Detect cycles in a directed prerequisite graph to decide if all courses are completable — Wix applies the same topological-sort cycle check to component dependency graphs, build pipelines, and plugin load-order resolution in their platform.

By Alex Chen, Founder, InterviewChamp.AI · Last verified

Problem

There are numCourses courses labeled 0 to numCourses - 1. You are given an array prerequisites where prerequisites[i] = [a, b] means you must take course b before course a. Return true if you can finish all courses, false if a cycle makes it impossible.

Constraints

  • 1 <= numCourses <= 2000
  • 0 <= prerequisites.length <= 5000
  • prerequisites[i].length == 2
  • No duplicate edges, no self-loops

Examples

Example 1

Input
numCourses = 2, prerequisites = [[1,0]]
Output
true

Explanation: Take course 0 then course 1 — no cycle

Example 2

Input
numCourses = 2, prerequisites = [[1,0],[0,1]]
Output
false

Explanation: Courses 0 and 1 depend on each other — cycle detected

Approaches

1. DFS cycle detection

Build an adjacency list, then DFS from each unvisited node. Track nodes on the current DFS path in a 'visiting' set; if you revisit a node on the current path, a cycle exists.

Time
O(V + E)
Space
O(V + E)
function canFinish(numCourses, prerequisites) {
  const adj = Array.from({ length: numCourses }, () => []);
  for (const [a, b] of prerequisites) {
    adj[b].push(a);
  }

  const UNVISITED = 0, VISITING = 1, VISITED = 2;
  const state = new Array(numCourses).fill(UNVISITED);

  function hasCycle(node) {
    if (state[node] === VISITING) return true;
    if (state[node] === VISITED) return false;
    state[node] = VISITING;
    for (const neighbor of adj[node]) {
      if (hasCycle(neighbor)) return true;
    }
    state[node] = VISITED;
    return false;
  }

  for (let i = 0; i < numCourses; i++) {
    if (hasCycle(i)) return false;
  }
  return true;
}

Tradeoff:

2. Kahn's algorithm (BFS topological sort)

Compute in-degrees for all nodes.

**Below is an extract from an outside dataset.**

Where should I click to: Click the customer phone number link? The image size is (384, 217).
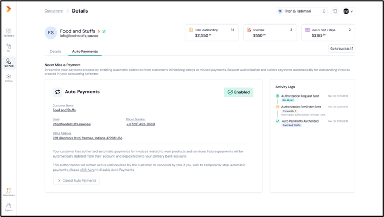pyautogui.click(x=140, y=124)
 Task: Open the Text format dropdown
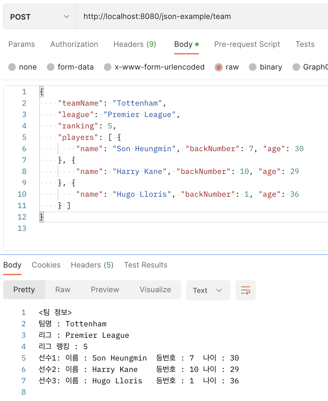click(208, 290)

Enqueue nodes with in-degree 0. Process the queue, decrementing neighbors' in-degrees; if all nodes are processed, the graph is acyclic.

Time
O(V + E)
Space
O(V + E)
function canFinish(numCourses, prerequisites) {
  const adj = Array.from({ length: numCourses }, () => []);
  const inDegree = new Array(numCourses).fill(0);

  for (const [a, b] of prerequisites) {
    adj[b].push(a);
    inDegree[a]++;
  }

  const queue = [];
  for (let i = 0; i < numCourses; i++) {
    if (inDegree[i] === 0) queue.push(i);
  }

  let processed = 0;
  while (queue.length) {
    const node = queue.shift();
    processed++;
    for (const neighbor of adj[node]) {
      inDegree[neighbor]--;
      if (inDegree[neighbor] === 0) queue.push(neighbor);
    }
  }

  return processed === numCourses;
}

Tradeoff:

Wix-specific tips

Wix's platform team deals with plugin graphs where circular dependencies crash the editor at boot. Mentioning that Kahn's algorithm gives you a valid load order for free — not just a cycle flag — shows you're thinking about the production use case, not just the algorithmic result.